HOW TO COMPLETE THIS TASK - From the line with "Given: Choose Packing Slip to Dropbox option" through the line with "The height and width of the screenshot is (784, 1514).", repeat the entries verbatim, both end lines included, and add nothing.
** RECORDS TO USE follows **
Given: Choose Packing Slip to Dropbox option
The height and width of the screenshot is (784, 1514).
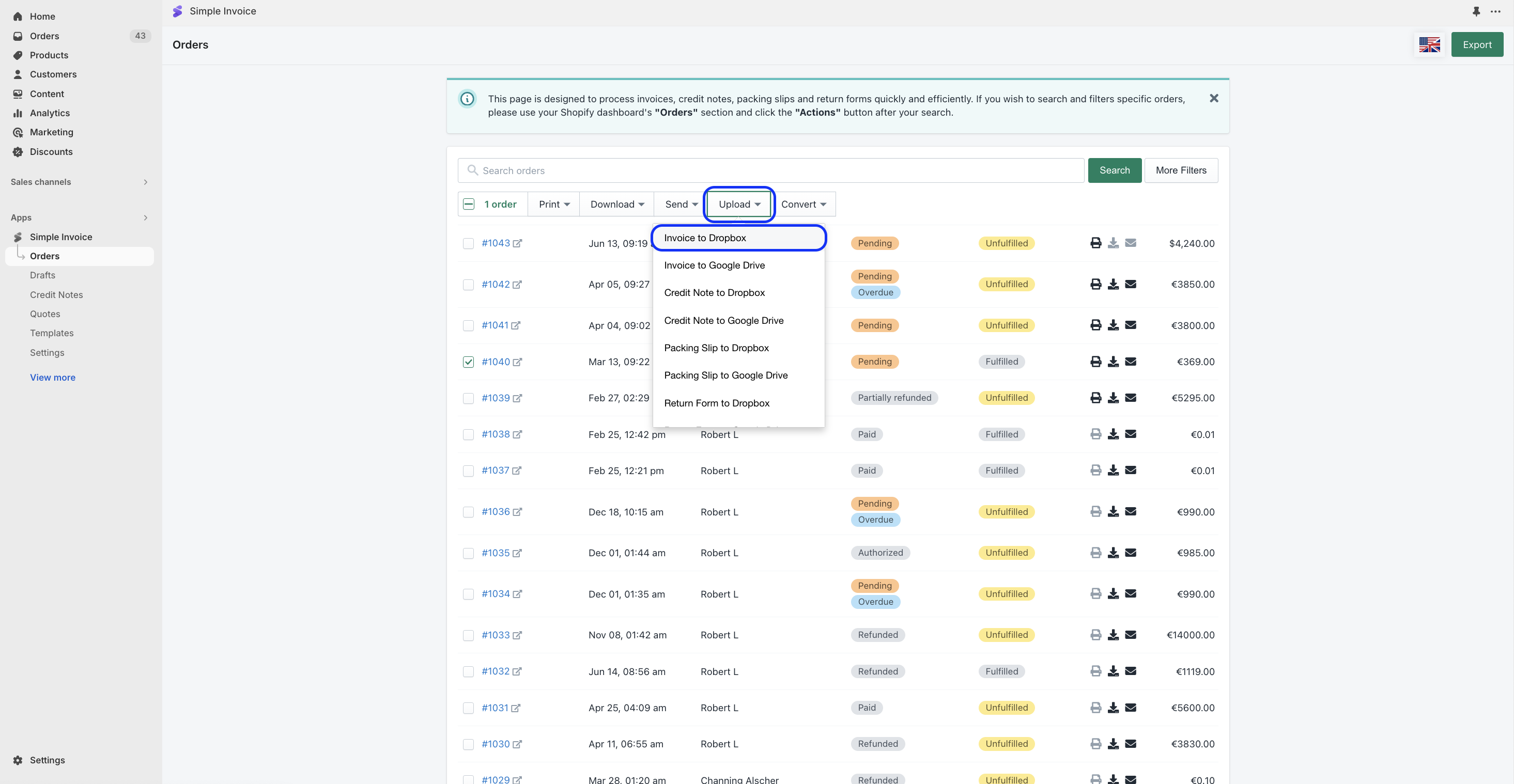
** End of RECORDS TO USE **
** RECORDS TO USE follows **
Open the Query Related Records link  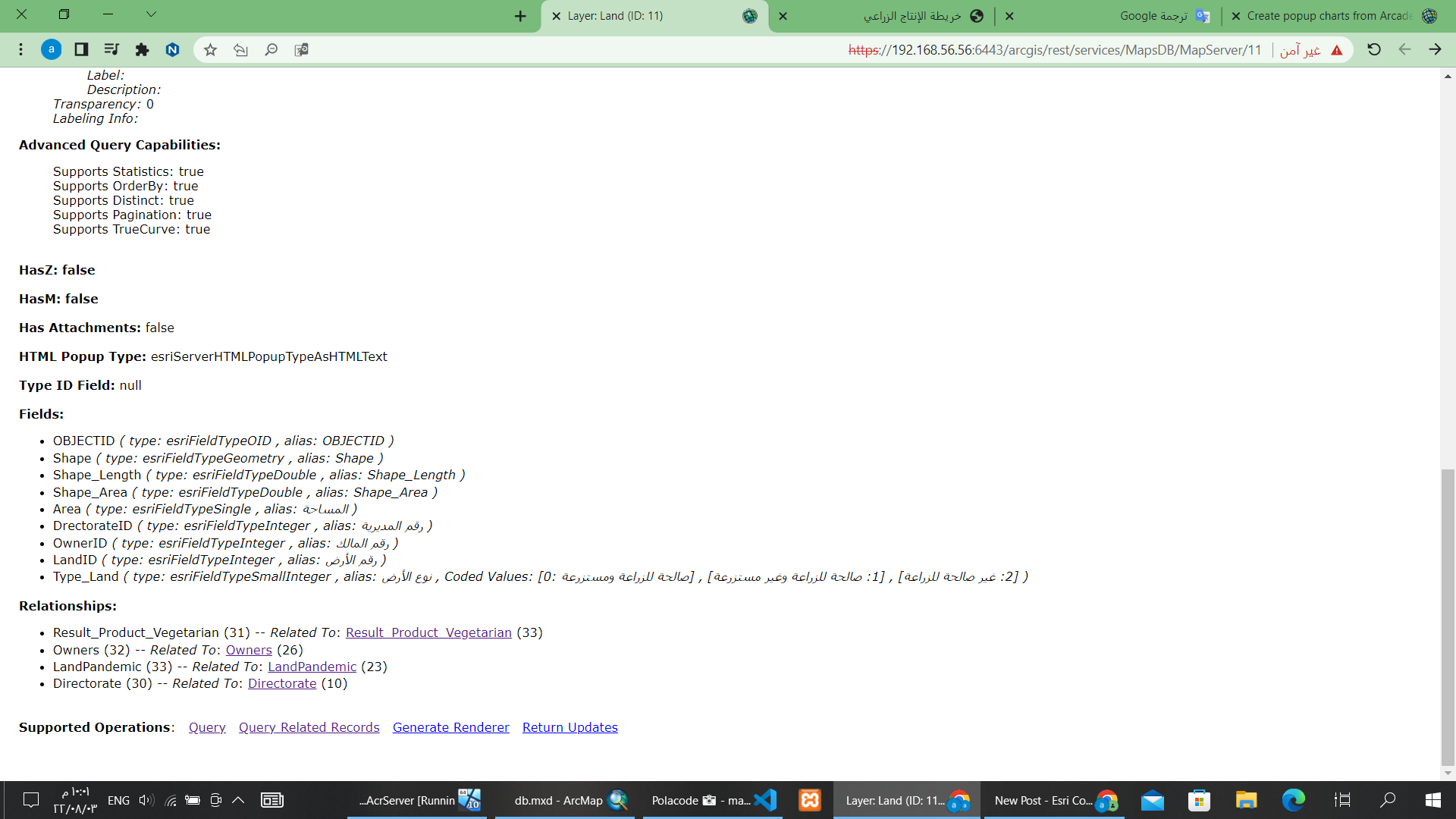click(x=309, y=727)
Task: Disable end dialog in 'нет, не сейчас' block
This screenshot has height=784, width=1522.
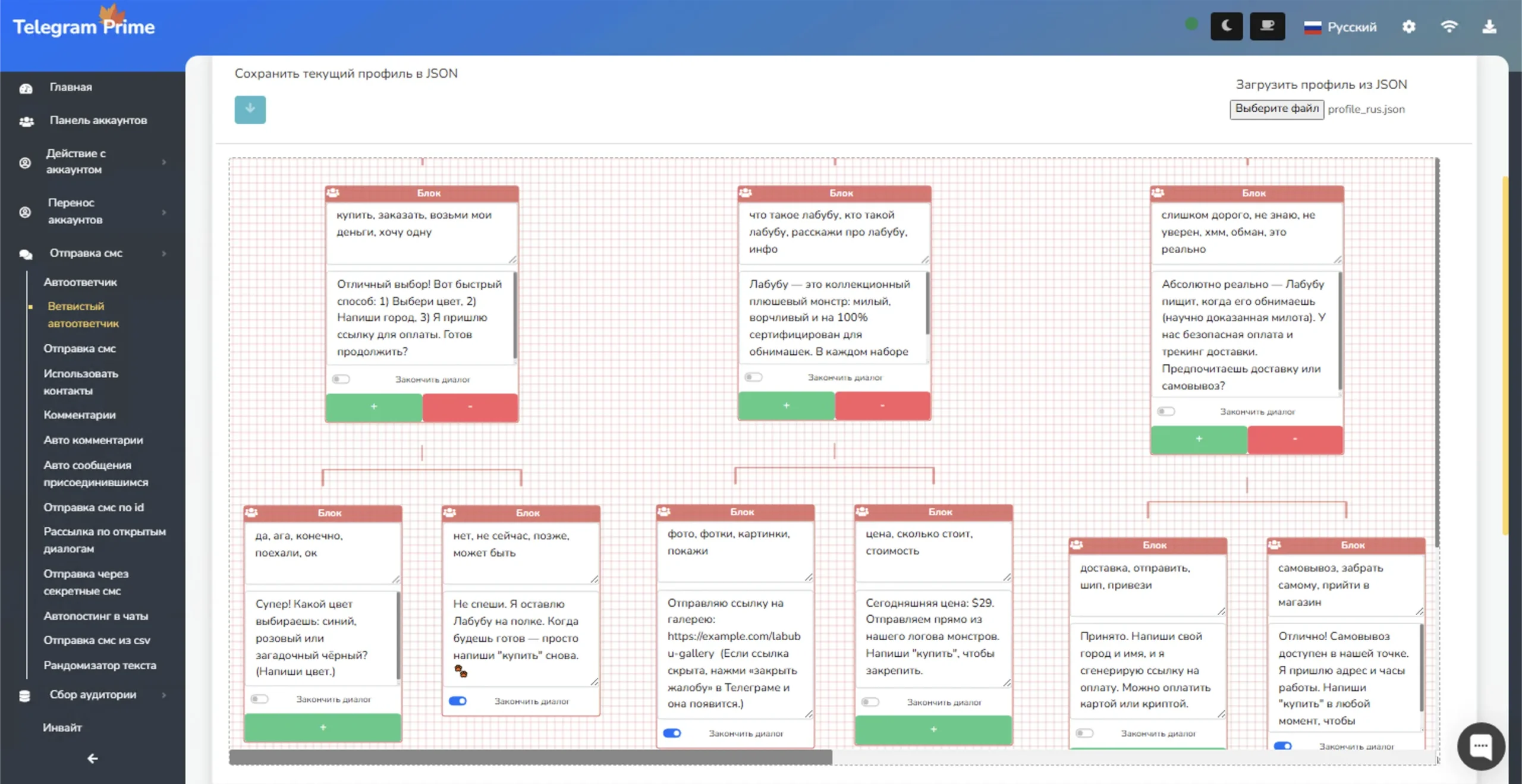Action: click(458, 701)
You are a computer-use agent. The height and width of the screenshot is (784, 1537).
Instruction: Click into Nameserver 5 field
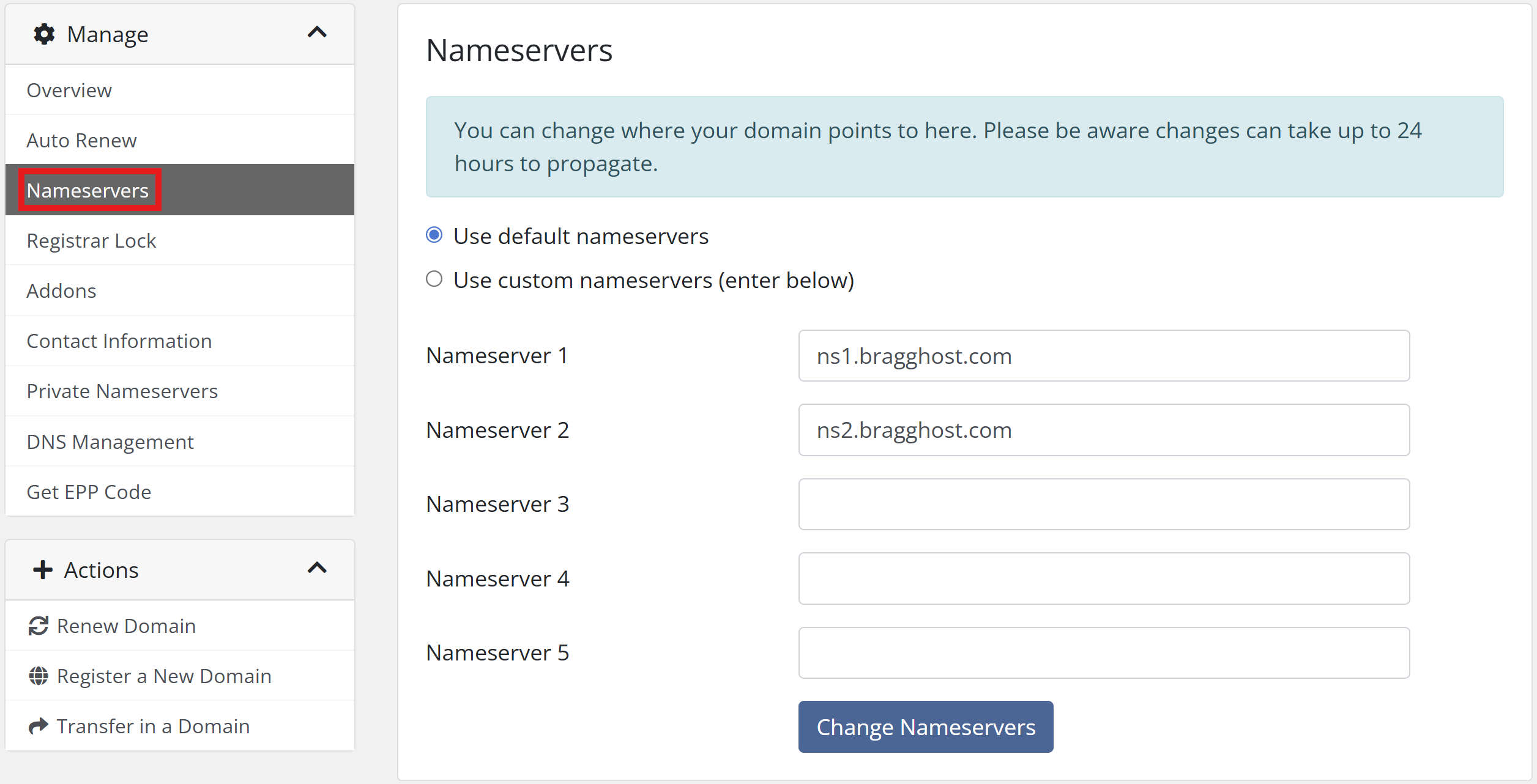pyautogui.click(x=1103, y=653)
** End of RECORDS TO USE **
EXPECTED ANSWER -
Given: Choose Packing Slip to Dropbox option
The height and width of the screenshot is (784, 1514).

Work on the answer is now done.